For the duration of those episodes I am granted a break from my sadness, and when I return to my life, there is always hope”

I tore my way through TV shows that made me feel represented at a rate that may have, from the outset, seemed impossible. When I eventually surfaced from my bedroom and looked in the mirror, I loved what I saw, despite embodying unwashed hair and circles under my eye. Now, every Sunday, I celebrate myself by watching fellow women of colour be funny, insightful, devastating… I get completely wrapped up in their fictional worlds.

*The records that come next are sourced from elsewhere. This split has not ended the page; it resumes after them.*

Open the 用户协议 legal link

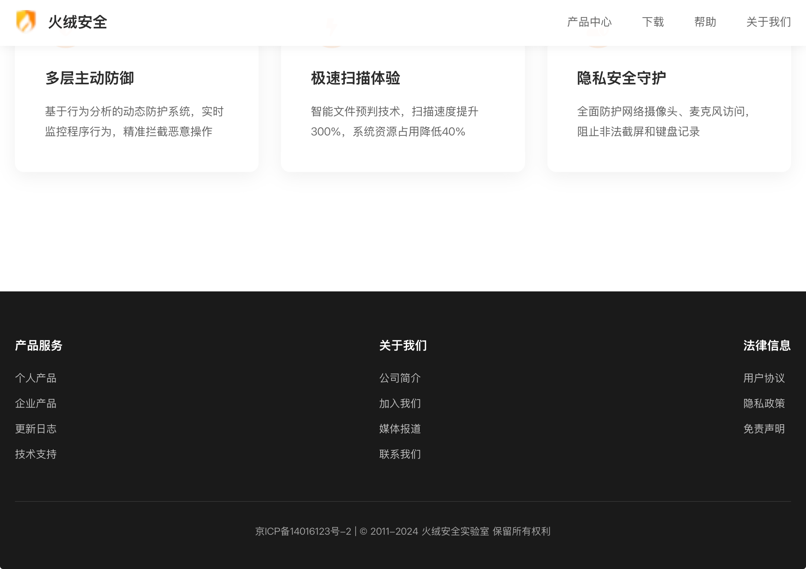tap(764, 378)
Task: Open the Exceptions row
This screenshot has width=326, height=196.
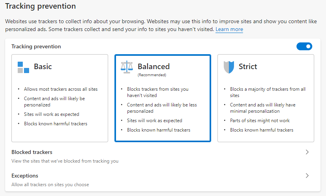Action: 157,180
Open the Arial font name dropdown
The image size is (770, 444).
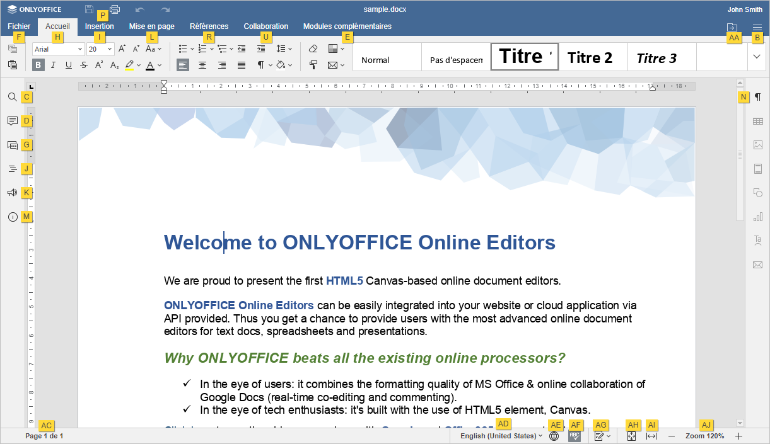click(58, 48)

For the duration of those episodes, I’m on the outside of my own world. I am granted a break from my sadness, and when I return to my life, there is always hope. Their lives are complex, and so is mine. They have choices, and so do I. Things get better for them eventually, so I have learned to expect the same luck. They may not know it, but they’re lifesavers.

Each woman I fall in love with makes me feel stronger, more capable, and has taught me a valuable lesson in self-care. The character of Chase (Kiersey Clemons) in “Lady Cha Cha”, an episode of the latest Netflix original series, Easy, is a queer woman of colour, exploring her femininity and power through burlesque dancing, all the while being vocal about feminism and double standards. She taught me the importance of finding a space in which I can be my whole, honest self. For me, it’s writing.

Rainbow Johnson (Tracee Ellis Ross) of Black-ish, a distinguished mixed ethnicity doctor, taught me that struggling with self-identity as a woman of colour born to parents of different races is something I shouldn’t feel guilty for having done in the past, and ultimately, our eventual acceptance of ourselves as whole – rather than something to split into portions – is a beautiful thing.

How to Get Away with Murder’s Annalise Keating (Viola Davis), a black woman who is a genius in her field, troubled, and a survivor of abuse and addiction, was the reason I picked up the phone and booked myself in for therapy. She taught me that there is no shame in taking the first steps to recovery. She was also the reason I picked up the phone and called my Mother just to tell her I love her.

“I’m taking up space in 2018 as a powerful, self-loving woman of colour with a voice that I intend on using, loudly”

These women, and others, made me laugh and cry. More importantly, they led me to question what my own story was – and would I, or anybody else, enjoy watching it? I soon came to the conclusion that my life doesn’t always have to be entertaining, and it won’t always be happy, but the main character can be – and should be — somebody who accepts herself. This at least paves the way for improvement, and creates hope.

The roles these actresses play taught me that one thing is undeniable: there is a unique strength in self-acceptance. There is also beauty to be found in confronting personal difficulties, and in coming face to face with who we are.

In 2017, actresses of colour were a shining light for me on my darkest days. Watching them, rooting for them, and believing in them was one of the purest forms of self-care I’ve known, and with each award a woman of colour wins for her work, the world seems brighter.

Last year, Tracee Ellis Ross won a Golden Globe for her role in Black-ish, the first black woman in over thirty years to win best comedy actress, and who dedicated her speech to “women of colour and colourful people whose stories, ideas and thoughts are not always considered worthy, and valid, and important … I see you, we see you.” I felt seen, and today I remain feeling seen, and I believe that my stories are worth telling.

I’m taking up space in 2018 as a powerful, self-loving woman of colour with a voice that I intend on using, loudly. I have depression but it no longer defines me, or anything I do. There is a loving community that I belong to as a woman of colour. It’s a reason to keep trying. And I think each woman I fell in love with would be proud.